What to Know Before a CT
For some of us, frequent scans (CTs or MRIs or PET scans) are a regular part of our care. Women who are on some clinical trials or who have Stage IV disease and are taking on-going treatment or women who have been recently diagnosed and are being staged before surgery will likely face scans. There is sometimes concern about the radiation exposure that comes with these tests; we are reassured that the benefit is greater than the risk. That is not always totally soothing.
This is a short article from the Boston Globe about what physicians should consider before ordering a scan and what a patient should consider before having one. It is not cancer-specific, but I do think it is helpful.
What to know before giving, getting a CT scan
Posted by Chelsea Conaboy April 26, 2011 10:00 AM
By Chelsea Conaboy, Globe Staff
The use of CT scans has grown tremendously in the past three decades. The imaging tests, first widely used in the mid-1970s, have become a valuable tool for pinpointing tumors and blood clots, monitoring heart disease, and reducing the need for exploratory surgery. But there is evidence that their use has outpaced need.
The American Medical Association is taking public comment through the end of this week on a proposal to control use of the tests. There are a couple of good reasons for doing that.
For one, it could save money. For an abdominal CT scan, without use of a dye, performed in Boston-area doctor's office, Medicare will pay almost $300. Private insurers typically would pay more. That may not seem like much. But consider the total costs. In 2001, Medicare was billed for $1.2 billion in CT scans. In 2009, that figure was $2.3 billion.
Another goal: curbing patient exposure to the test's ionizing radiation. While there is no real consensus on how much radiation is too much, there is a general agreement that it is best avoided.
I talked with two specialists about what patients should know. But first, a few startling statistics:
The American College of Radiology and other specialists groups have been focused on this issue for years. Dr. James Thrall, that group's president and radiologist-in-chief at Massachusetts General Hospital, and Dr. David Seidenwurm, a radiologist in Sacramento, Calif., who served as an ACR representative to the consortium that drafted the proposal, said patients should ask some key questions before a scan:
Why this test? What is the doctor looking for exactly? How will the results of a CT scan be used to determine the course of care?

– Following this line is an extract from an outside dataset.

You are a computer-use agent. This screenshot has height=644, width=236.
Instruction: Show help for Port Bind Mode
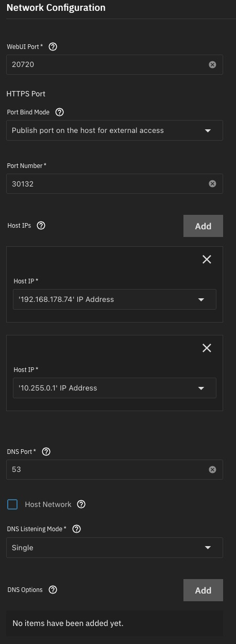[x=59, y=112]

Is there an alternative? Could an ultrasound, an MRI, or a colonoscopy - none of which involves ionizing radiation - do the job instead? Of course some alternatives may have their own side effects, Seidenwurm said.
Who wins? Does the doctor have an ownership interest in the machine that will be used? Will they be paid for its use?
The last one is a biggie. Laws aimed at reducing such conflicts have loopholes. Studies show that doctors are more likely to recommend CT scans more often if they will get paid for it. According to one such study from 2007 led by Mass. General researcher Scott Gazelle, physicians who refer patients to get a scan within their own practice or even by members of their own specialty, rather than to radiologists, are twice as likely to recommend use of diagnostic imaging. The authors suggest that a financial benefit may be the motivator.
"It hurts me to have to say this about my own profession, but there are so many greedy people who are just taking money out of the system for no benefit to patients," Thrall said.
What do you think? Have you been referred for one too many CT scans? Or does the peace of mind that you experience in getting a clean test outweigh the risk of radiation? Doctors, what guidelines do you follow?